DATA SECTION Start Marker
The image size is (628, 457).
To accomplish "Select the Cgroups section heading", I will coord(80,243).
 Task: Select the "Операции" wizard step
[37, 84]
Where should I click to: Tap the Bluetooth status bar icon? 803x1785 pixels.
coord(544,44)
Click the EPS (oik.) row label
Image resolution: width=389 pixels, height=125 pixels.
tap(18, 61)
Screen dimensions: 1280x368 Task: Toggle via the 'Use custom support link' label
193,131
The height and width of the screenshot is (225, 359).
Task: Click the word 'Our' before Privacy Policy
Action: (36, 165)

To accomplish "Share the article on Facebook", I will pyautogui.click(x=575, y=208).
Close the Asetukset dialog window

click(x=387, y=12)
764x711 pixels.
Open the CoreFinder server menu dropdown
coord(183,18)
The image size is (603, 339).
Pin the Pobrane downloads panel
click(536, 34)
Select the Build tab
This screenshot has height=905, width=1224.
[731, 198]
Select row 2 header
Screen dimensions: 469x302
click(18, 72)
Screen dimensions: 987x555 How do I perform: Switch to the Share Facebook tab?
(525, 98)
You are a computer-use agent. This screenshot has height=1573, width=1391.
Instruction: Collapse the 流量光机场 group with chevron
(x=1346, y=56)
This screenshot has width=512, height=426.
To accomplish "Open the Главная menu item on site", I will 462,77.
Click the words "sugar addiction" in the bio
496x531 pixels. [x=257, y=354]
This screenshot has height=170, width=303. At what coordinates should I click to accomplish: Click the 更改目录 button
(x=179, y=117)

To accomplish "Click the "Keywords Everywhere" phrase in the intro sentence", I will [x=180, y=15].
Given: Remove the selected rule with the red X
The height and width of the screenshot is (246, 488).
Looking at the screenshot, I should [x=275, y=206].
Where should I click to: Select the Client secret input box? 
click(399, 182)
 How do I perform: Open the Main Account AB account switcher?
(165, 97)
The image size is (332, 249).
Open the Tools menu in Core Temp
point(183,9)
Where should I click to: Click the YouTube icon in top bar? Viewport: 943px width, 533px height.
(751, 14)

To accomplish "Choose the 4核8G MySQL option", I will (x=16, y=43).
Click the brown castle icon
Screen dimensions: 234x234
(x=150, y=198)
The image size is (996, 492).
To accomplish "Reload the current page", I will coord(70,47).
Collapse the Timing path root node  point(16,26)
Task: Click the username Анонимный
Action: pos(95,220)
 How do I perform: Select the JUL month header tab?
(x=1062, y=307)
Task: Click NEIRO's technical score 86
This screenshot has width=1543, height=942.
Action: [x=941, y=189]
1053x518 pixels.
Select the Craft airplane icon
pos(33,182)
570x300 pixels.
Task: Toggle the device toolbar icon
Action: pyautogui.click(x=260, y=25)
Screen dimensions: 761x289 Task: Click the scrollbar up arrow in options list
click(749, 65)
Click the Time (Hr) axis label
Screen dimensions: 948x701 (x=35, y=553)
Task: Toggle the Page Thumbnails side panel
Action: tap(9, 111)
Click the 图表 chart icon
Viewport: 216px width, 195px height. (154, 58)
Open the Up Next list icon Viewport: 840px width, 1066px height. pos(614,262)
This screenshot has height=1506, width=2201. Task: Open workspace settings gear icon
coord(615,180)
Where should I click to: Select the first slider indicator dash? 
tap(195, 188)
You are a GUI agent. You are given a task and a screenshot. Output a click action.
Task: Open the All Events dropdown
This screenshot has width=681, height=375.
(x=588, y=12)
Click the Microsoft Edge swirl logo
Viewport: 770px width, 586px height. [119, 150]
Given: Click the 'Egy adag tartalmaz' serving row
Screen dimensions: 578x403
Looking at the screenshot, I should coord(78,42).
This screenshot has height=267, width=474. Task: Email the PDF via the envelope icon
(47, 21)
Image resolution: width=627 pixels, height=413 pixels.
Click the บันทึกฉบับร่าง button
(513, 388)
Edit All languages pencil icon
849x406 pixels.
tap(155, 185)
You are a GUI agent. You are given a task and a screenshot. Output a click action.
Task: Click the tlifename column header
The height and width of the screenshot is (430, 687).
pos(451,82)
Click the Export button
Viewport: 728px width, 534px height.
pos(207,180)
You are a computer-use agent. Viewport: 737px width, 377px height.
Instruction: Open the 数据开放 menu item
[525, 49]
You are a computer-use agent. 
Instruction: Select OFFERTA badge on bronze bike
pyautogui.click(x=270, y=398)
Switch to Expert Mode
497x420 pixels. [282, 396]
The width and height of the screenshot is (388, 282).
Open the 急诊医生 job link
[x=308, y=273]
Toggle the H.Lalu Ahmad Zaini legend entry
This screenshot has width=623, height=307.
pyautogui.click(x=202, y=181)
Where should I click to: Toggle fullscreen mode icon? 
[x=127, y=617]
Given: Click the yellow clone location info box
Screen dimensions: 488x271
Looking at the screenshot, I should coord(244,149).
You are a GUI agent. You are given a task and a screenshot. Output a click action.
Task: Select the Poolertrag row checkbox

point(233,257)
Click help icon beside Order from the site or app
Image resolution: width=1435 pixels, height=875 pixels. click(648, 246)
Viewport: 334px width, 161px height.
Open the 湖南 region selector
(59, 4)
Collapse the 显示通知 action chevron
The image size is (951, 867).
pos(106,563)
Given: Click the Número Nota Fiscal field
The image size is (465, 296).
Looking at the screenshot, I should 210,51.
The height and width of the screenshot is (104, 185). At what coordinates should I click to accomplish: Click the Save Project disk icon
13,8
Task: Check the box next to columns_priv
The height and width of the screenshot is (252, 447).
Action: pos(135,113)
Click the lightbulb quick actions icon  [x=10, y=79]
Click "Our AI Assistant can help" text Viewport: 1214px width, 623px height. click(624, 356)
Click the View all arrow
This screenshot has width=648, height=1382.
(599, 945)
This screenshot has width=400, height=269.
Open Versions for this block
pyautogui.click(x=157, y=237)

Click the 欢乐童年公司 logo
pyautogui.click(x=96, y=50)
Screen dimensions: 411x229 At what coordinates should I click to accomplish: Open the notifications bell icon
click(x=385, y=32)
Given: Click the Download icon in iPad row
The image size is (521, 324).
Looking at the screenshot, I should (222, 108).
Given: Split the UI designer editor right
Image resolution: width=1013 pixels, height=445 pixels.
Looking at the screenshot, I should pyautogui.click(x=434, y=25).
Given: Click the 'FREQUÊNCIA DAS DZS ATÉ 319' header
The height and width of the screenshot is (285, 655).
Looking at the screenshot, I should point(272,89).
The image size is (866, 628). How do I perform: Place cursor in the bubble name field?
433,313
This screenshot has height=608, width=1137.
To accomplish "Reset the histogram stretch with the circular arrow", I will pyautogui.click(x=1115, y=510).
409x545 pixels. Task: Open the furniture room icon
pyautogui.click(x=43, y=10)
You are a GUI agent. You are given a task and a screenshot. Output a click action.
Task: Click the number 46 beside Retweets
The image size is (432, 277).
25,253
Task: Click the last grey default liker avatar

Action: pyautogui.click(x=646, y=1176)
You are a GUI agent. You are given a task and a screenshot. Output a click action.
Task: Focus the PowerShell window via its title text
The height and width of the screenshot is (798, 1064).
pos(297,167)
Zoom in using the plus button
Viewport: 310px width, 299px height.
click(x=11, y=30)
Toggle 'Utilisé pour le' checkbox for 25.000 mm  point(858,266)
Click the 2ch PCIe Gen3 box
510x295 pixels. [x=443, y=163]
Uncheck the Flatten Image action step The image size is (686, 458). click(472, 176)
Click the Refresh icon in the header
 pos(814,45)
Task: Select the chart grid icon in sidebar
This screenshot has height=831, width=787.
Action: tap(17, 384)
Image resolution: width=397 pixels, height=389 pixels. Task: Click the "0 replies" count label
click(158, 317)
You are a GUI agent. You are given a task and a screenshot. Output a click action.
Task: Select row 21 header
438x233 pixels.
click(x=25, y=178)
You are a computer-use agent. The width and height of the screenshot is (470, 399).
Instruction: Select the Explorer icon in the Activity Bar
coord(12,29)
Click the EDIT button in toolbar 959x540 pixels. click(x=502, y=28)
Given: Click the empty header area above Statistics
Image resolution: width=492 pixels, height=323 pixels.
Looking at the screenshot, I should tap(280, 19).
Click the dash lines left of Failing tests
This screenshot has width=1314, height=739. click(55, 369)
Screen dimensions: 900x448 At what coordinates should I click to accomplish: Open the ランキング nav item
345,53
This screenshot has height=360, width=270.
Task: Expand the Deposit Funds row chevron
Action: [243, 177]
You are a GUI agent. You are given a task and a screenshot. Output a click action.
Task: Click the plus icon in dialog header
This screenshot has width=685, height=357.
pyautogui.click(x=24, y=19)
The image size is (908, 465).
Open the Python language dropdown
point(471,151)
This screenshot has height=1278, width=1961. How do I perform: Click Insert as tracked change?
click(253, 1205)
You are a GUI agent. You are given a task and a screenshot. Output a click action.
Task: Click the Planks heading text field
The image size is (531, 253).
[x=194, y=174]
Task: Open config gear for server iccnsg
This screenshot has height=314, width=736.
DATA SECTION End Marker
## PROBLEM TO SOLVE
With "computer" as the word to match, copy each line of the records that has it.

## RESPONSE TO THE EXERCISE
You are a computer-use agent. This screenshot has height=1573, width=1391.
You are a computer-use agent. Viewport: 737px width, 377px height.
You are a computer-use agent. 
You are a computer-use agent. The width and height of the screenshot is (470, 399).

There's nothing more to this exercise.